James Stimpert, of MSEL Special Collections, is Homewood archivist. This is the first in an occasional historical series that will appear in the year leading up to the 125th anniversary of the founding of Johns Hopkins.
When James Joseph Sylvester came to The Johns Hopkins University in 1876, he was the most senior of the original faculty, in terms of age and prior accomplishments. The university's first professor of mathematics, the 61-year-old Sylvester had already had a full career in both academia and private business. Alternately brilliant and erratic, warm and irascible, benevolent and egocentric, Sylvester helped propel the infant university to the forefront of scholarly attention soon after his arrival in Baltimore.
Born in 1814 to the family of a Jewish merchant in London, Sylvester showed mathematical talent at an early age. Barred from most universities because of his religion, he entered the University of London at the age of 14. After a number of false starts, Sylvester passed his examinations at St. John's College, Cambridge. Because he could not subscribe to the Thirty-Nine Articles of the Church of England, however, Sylvester was denied his degree and any hope of competing for prizes and fellowships. He later succeeded in earning his bachelor's and master's degrees from Trinity College, Dublin. Seeing opportunities in the United States, he took up residence at the University of Virginia, where he assumed the chair of mathematics in 1841.
If Sylvester expected the University of Virginia to resemble the dignified atmosphere of British universities, he soon realized how wrong he was. Although he arrived to a welcome of bonfires and illuminations, he discovered that students did not regard their instructors with quite the same reverence as did their European counterparts. Known for their "drunkenness and lawlessness," the students included one person who had murdered a faculty member just prior to Sylvester's arrival. After only one year, Sylvester resigned, protesting the mild punishment given to a student who had been threatening and insubordinate to him.
Despairing of prospects in the United States, Sylvester returned in 1843 to England, where, only two years earlier, he had "burned his bridges." He found an actuarial position with a London life insurance company and eventually took a position at the Royal Military Academy in Woolwich, where he spent the next 15 years studying the theory of invariants, partition theory and polynomial equations. Forced into retirement in 1870, Sylvester seemed at the end of a creditable, although not stellar, career.
In 1875, as Daniel Coit Gilman assembled his faculty, colleagues recommended Sylvester for the chair in mathematics. Determined to find the right people even if it meant postponing instruction in a particular field, Gilman took his time evaluating the older man.
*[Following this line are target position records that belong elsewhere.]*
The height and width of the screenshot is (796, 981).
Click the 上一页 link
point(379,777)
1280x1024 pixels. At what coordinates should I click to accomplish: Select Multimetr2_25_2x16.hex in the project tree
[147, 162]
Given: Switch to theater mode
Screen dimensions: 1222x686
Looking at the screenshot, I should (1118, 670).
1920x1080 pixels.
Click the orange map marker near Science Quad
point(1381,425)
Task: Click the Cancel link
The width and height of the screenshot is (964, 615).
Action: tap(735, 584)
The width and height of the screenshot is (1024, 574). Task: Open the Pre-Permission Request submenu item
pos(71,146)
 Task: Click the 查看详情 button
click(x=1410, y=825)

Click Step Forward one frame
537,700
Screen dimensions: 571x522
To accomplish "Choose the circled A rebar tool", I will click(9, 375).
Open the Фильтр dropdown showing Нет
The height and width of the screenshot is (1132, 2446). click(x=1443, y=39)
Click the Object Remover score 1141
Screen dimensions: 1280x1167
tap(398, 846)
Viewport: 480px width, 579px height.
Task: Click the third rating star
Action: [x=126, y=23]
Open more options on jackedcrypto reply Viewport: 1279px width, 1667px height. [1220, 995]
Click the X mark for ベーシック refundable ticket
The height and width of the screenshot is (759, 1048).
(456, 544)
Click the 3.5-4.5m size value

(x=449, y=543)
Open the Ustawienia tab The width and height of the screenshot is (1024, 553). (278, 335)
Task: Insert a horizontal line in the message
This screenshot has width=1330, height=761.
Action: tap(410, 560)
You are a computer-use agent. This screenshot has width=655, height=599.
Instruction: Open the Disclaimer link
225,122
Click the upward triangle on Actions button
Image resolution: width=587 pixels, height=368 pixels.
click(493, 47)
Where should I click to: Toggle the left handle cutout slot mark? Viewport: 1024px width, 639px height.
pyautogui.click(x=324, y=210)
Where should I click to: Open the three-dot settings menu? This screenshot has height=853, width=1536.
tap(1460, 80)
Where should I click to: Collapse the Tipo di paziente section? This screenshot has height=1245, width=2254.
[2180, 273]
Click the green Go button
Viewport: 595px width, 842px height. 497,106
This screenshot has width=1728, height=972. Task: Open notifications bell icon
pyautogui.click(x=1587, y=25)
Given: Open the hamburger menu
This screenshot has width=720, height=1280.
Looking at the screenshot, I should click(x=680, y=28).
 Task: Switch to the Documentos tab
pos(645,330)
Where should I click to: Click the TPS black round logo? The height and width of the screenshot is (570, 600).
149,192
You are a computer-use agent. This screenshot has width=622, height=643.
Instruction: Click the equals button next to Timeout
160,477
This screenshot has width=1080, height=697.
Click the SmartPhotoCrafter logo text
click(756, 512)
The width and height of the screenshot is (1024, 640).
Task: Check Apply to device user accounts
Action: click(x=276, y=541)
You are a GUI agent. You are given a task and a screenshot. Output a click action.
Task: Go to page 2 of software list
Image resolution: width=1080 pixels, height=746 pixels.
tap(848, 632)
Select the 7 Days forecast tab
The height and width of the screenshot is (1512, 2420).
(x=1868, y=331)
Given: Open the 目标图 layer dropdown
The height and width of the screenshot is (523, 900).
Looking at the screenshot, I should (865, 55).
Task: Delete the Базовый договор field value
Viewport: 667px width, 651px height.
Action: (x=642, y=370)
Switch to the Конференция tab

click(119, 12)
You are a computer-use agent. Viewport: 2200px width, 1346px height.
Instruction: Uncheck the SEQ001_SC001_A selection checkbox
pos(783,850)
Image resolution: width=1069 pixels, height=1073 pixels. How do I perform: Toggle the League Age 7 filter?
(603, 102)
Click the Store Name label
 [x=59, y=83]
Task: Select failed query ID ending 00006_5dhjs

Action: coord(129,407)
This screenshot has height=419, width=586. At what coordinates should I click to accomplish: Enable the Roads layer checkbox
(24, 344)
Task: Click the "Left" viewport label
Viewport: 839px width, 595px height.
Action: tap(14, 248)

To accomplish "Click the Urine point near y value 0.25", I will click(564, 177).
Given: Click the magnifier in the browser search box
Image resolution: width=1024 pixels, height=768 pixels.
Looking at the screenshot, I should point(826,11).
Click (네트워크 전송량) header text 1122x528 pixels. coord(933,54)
Gilman wondered whether Sylvester, already 61, would have the energy to build a department from scratch and to train people to follow in his steps. Colleagues assured Gilman that the mathematician really desired a fresh start, and where better to obtain this than in a situation where he would be establishing all precedents himself?
After some difficult negotiations regarding salary (Sylvester wished to be paid in gold) and housing allowances, the parties reached a satisfactory agreement, and in May 1876 Sylvester returned to the United States. With keen insight, he chose for junior faculty positions individuals who went on to distinguished careers of their own. Although Sylvester spent only seven years at Hopkins before returning to England and semi-retirement, his effect on the university was dramatic. He founded the American Journal of Mathematics in 1877, conducted and directed extensive research in higher mathematics and championed the admission of a brilliant woman graduate student, Christine Ladd, who might otherwise have been turned away.
Sylvester was absent-minded and could focus on a problem so completely as to be oblivious to all surroundings. He was famous for stopping in midlecture when a new and irrelevant idea struck him, pursuing that thought to the bewilderment of his students. Perhaps due to his mellowing personality, these peculiarities did not offend his associates as they had in earlier years.
While working on a mathematical paper in London in February 1897, Sylvester suffered a massive stroke, which resulted in his death on March 16.